▶ **DATA PROVIDED**:

=====

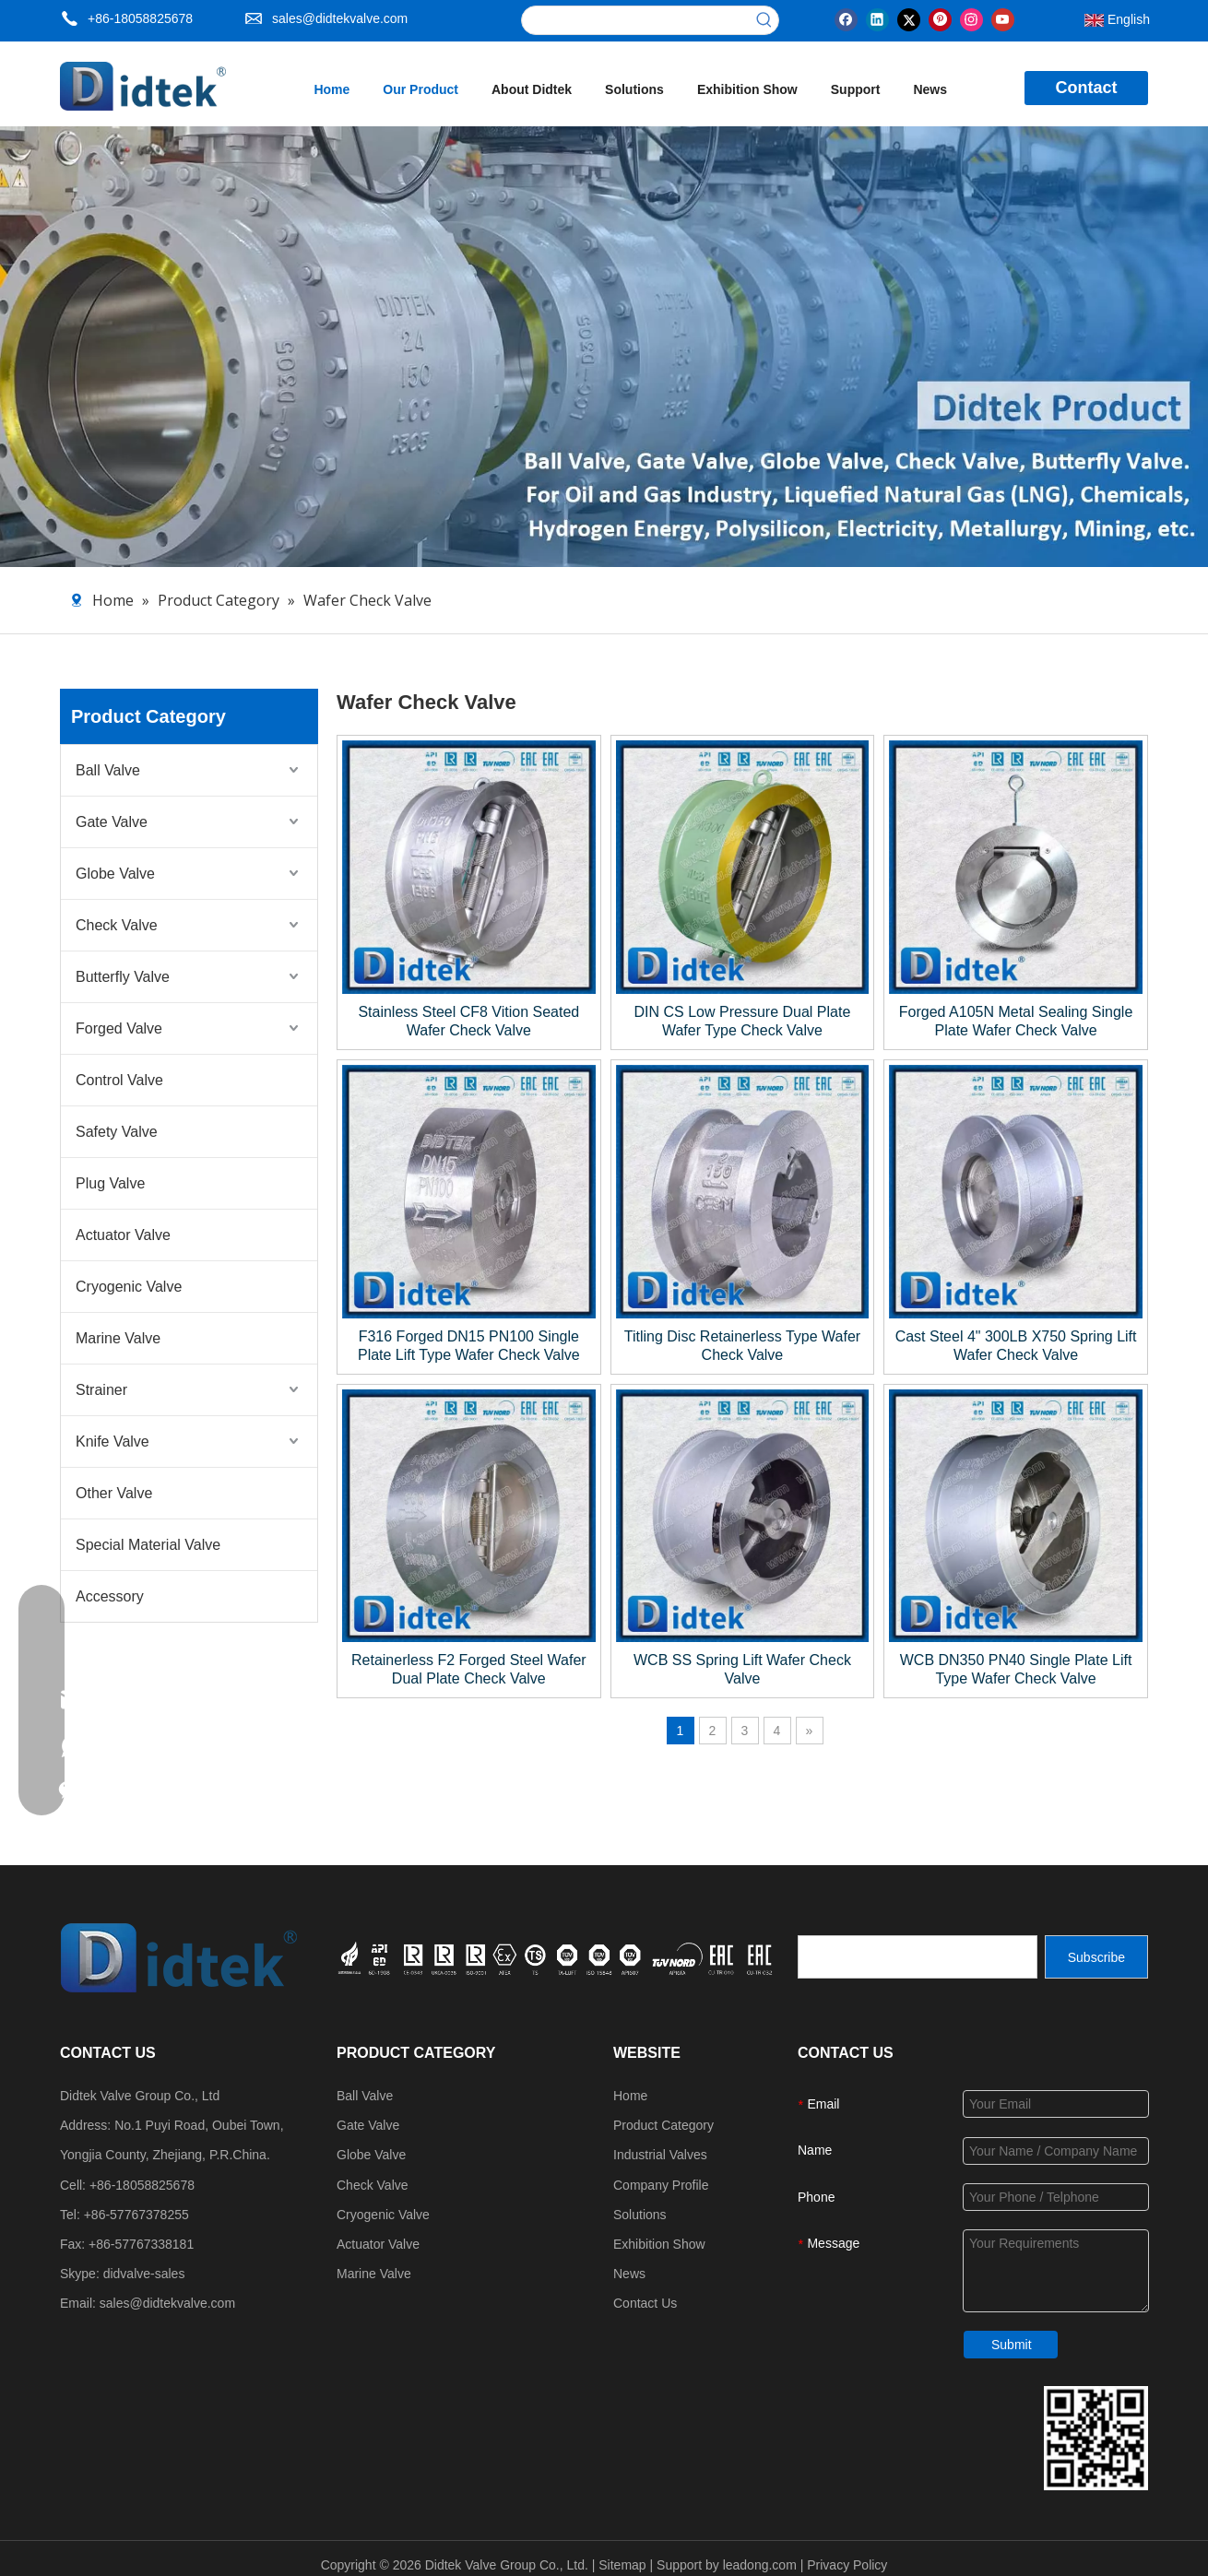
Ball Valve (108, 770)
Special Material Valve (148, 1545)
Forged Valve (119, 1028)
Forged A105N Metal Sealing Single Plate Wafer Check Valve (1016, 1021)
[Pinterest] (940, 18)
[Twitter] (908, 18)
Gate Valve (112, 822)
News (629, 2273)
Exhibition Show (659, 2244)
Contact (1087, 87)
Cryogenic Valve (129, 1286)
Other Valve (114, 1493)
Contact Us (645, 2303)
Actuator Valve (123, 1235)
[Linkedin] (877, 18)
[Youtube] (1002, 18)
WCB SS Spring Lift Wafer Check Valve (742, 1669)
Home (630, 2095)
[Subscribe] (1096, 1957)
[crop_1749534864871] (557, 1956)
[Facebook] (846, 18)
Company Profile (661, 2185)
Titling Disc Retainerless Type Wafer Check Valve (742, 1346)
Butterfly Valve (123, 977)
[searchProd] (636, 20)
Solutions (640, 2214)
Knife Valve (112, 1441)
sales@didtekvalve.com (340, 18)
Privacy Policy (847, 2565)
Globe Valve (115, 873)
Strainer (101, 1390)
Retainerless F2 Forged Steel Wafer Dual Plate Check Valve (468, 1669)
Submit (1011, 2344)
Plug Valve (110, 1183)
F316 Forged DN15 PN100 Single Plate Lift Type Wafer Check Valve (469, 1346)
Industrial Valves (660, 2154)
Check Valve (117, 925)
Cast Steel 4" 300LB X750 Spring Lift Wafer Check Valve (1016, 1346)
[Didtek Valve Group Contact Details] (1096, 2437)
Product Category (663, 2125)
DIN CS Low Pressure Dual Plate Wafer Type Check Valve (742, 1021)
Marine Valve (118, 1338)
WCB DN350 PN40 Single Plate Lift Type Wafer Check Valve (1016, 1669)
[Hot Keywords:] (764, 20)
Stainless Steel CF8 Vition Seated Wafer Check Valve (468, 1021)
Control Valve (119, 1080)
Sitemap (621, 2565)
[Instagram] (971, 18)
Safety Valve (117, 1132)
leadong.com (760, 2565)
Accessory (110, 1596)
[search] (917, 1957)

=====

▶ **SET EXERCISE**:
Render the lines above as a JSON list of strings, one string per line, with blank lines and pictures left out.

▶ **RESULT**:
[
  "Ball Valve (108, 770)",
  "Special Material Valve (148, 1545)",
  "Forged Valve (119, 1028)",
  "Forged A105N Metal Sealing Single Plate Wafer Check Valve (1016, 1021)",
  "[Pinterest] (940, 18)",
  "[Twitter] (908, 18)",
  "Gate Valve (112, 822)",
  "News (629, 2273)",
  "Exhibition Show (659, 2244)",
  "Contact (1087, 87)",
  "Cryogenic Valve (129, 1286)",
  "Other Valve (114, 1493)",
  "Contact Us (645, 2303)",
  "Actuator Valve (123, 1235)",
  "[Linkedin] (877, 18)",
  "[Youtube] (1002, 18)",
  "WCB SS Spring Lift Wafer Check Valve (742, 1669)",
  "Home (630, 2095)",
  "[Subscribe] (1096, 1957)",
  "[crop_1749534864871] (557, 1956)",
  "[Facebook] (846, 18)",
  "Company Profile (661, 2185)",
  "Titling Disc Retainerless Type Wafer Check Valve (742, 1346)",
  "Butterfly Valve (123, 977)",
  "[searchProd] (636, 20)",
  "Solutions (640, 2214)",
  "Knife Valve (112, 1441)",
  "sales@didtekvalve.com (340, 18)",
  "Privacy Policy (847, 2565)",
  "Globe Valve (115, 873)",
  "Strainer (101, 1390)",
  "Retainerless F2 Forged Steel Wafer Dual Plate Check Valve (468, 1669)",
  "Submit (1011, 2344)",
  "Plug Valve (110, 1183)",
  "F316 Forged DN15 PN100 Single Plate Lift Type Wafer Check Valve (469, 1346)",
  "Industrial Valves (660, 2154)",
  "Check Valve (117, 925)",
  "Cast Steel 4\" 300LB X750 Spring Lift Wafer Check Valve (1016, 1346)",
  "[Didtek Valve Group Contact Details] (1096, 2437)",
  "Product Category (663, 2125)",
  "DIN CS Low Pressure Dual Plate Wafer Type Check Valve (742, 1021)",
  "Marine Valve (118, 1338)",
  "WCB DN350 PN40 Single Plate Lift Type Wafer Check Valve (1016, 1669)",
  "[Hot Keywords:] (764, 20)",
  "Stainless Steel CF8 Vition Seated Wafer Check Valve (468, 1021)",
  "Control Valve (119, 1080)",
  "Sitemap (621, 2565)",
  "[Instagram] (971, 18)",
  "Safety Valve (117, 1132)",
  "leadong.com (760, 2565)",
  "Accessory (110, 1596)",
  "[search] (917, 1957)"
]